Our new sign has been displayed at two Sequim Saturday Markets. It states our mission as “Neighbor helping Neighbor” in two specific ways; transportation and in-home help.
In June, Lois’s Legacy signed a contract with Catholic Community Services to provide more volunteers for their Port Angeles, Clallam County, based program. Perhaps you were not aware of this highly respected organization which helps low income elders and disabled adults stay in their homes for as long as is safely possible.
Volunteer drivers receive orientation and are covered by liability insurance to drive clients to the grocery store or medical appointments.
They can be reimbursed for mileage. Volunteers can also receive orientation to help people with housework, yard work, reading or any of the little things that become difficult to accomplish as one faces temporary or permanent set-backs.

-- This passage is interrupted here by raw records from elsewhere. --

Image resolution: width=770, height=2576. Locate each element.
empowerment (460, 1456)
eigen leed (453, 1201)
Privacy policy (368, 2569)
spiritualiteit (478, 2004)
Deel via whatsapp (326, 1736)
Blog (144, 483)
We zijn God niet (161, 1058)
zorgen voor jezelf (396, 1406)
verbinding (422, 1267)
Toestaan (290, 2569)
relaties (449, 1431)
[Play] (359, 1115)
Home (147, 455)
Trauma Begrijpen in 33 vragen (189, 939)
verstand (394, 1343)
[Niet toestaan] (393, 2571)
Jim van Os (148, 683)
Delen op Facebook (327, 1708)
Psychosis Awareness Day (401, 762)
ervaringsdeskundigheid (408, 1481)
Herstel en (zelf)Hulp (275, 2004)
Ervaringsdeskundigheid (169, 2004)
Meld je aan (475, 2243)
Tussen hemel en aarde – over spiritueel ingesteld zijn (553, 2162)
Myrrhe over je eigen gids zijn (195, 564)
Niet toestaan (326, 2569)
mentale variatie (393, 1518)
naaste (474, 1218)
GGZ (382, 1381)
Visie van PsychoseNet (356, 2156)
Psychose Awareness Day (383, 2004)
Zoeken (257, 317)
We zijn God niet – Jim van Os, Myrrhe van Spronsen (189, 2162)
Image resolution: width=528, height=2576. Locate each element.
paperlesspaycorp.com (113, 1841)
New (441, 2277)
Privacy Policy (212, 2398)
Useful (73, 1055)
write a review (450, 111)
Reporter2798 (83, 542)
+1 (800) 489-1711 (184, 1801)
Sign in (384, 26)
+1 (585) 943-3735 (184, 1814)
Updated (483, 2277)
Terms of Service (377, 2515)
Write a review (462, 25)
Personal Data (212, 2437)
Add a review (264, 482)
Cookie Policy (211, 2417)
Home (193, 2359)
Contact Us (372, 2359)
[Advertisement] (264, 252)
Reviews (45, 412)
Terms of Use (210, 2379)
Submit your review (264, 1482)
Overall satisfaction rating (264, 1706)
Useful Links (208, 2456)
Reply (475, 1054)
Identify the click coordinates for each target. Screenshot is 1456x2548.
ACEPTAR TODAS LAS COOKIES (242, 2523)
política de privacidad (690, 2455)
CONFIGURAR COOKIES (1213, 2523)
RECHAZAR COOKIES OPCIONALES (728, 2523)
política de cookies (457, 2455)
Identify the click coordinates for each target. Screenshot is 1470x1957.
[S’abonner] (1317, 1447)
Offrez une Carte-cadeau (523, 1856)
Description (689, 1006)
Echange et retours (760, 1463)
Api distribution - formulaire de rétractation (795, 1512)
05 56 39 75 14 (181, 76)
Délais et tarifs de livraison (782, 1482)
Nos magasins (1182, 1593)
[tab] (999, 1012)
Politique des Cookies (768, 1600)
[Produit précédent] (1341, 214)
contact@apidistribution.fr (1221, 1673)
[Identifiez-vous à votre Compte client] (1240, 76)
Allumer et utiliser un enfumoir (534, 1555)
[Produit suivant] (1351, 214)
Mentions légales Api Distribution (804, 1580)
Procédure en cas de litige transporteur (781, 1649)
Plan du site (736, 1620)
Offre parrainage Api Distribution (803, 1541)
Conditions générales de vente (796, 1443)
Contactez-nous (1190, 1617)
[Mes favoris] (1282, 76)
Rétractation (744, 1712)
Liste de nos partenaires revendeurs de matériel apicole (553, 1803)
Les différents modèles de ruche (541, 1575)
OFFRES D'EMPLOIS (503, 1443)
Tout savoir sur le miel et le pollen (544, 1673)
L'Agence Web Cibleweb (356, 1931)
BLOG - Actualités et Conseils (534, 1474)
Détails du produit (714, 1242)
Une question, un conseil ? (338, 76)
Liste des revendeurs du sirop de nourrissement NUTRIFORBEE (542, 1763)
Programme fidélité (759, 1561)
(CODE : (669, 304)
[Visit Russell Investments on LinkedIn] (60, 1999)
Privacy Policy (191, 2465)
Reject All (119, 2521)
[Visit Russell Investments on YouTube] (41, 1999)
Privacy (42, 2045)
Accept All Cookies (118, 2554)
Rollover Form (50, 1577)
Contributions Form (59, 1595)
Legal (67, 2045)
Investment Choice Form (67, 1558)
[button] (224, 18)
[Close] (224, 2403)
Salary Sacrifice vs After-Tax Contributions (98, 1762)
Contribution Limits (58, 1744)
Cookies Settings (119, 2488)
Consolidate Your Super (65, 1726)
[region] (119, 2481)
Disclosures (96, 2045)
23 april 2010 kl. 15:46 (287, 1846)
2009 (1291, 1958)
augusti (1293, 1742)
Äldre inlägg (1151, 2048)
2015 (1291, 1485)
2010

Volunteers often say, “I get so much more from helping my neighbor than the service they get from me.” Lois’s Legacy members have a chance to support a program that could use more volunteers in Sequim. It gives our church new opportunities to reach people as close as next door with kindness, encouragement and practical help.
This is our first call for volunteers. You can call me for more information and also check out our website, created in March.
Contact us for information about receiving help or becoming a volunteer. Pauline Olsen, Chairperson Lois’s Legacy 683-4307.
Pauline Olsen, Founder and Chairperson Lois’s Legacy
Lois’s Legacy has moved Full Circle with Culture Change Movement
It started with a gift from my sister, Lois. She gave me Bill Thomas’s book with a strange title, What are Old People For? Pub. Vanderwyk & Burnham, 2004. I left it unread for many months until she urged me to read something by a medical doctor that was really different. Turns out this was about embracing aging and how elders will save the world!
Over the past 25 years, Dr. Thomas, founder of Eden Alternative, has shown ways to make nursing homes more like “home.”. The Green House Project is a revolutionary idea to design smaller bungalow style residences where people of all income levels needing skilled care can have private rooms and baths; companionship and home cooked meals. Nurses and therapists ring a doorbell. For a quick review of the scope of this project, see www.aplaceforMom.com/about
Lois in her Sequim home with her sister.
Fast forward to the present. Despite the efforts of Eden Alternative and many other dynamic leaders, thousands of care facilities are perfectly happy with the status quo of dedicated, overworked staff, long halls, shower rooms, noisy dining rooms and regimented care. Change will come only when and if the public demands it. Lois’s Legacy will continue to advocate resident directed, home like care.
In the meantime, those of us in the decades of life faced with needing help are looking for less expensive ways to “age in place” in our own homes. Village to Village national network is one way of organizing access to services like transportation, meals, home repair, caregivers etc. www.vtvnetwork.org ECHHO, in Port Townsend, WA offers similar services. www.echhojc.org
Lois’s Legacy is looking at existing resources in Sequim and how to link people to those services. Our mission is still the same but the focus has shifted from changing management styles to providing options for people to choose where and how to live with a little help from their community. Is Sequim ready for a village network?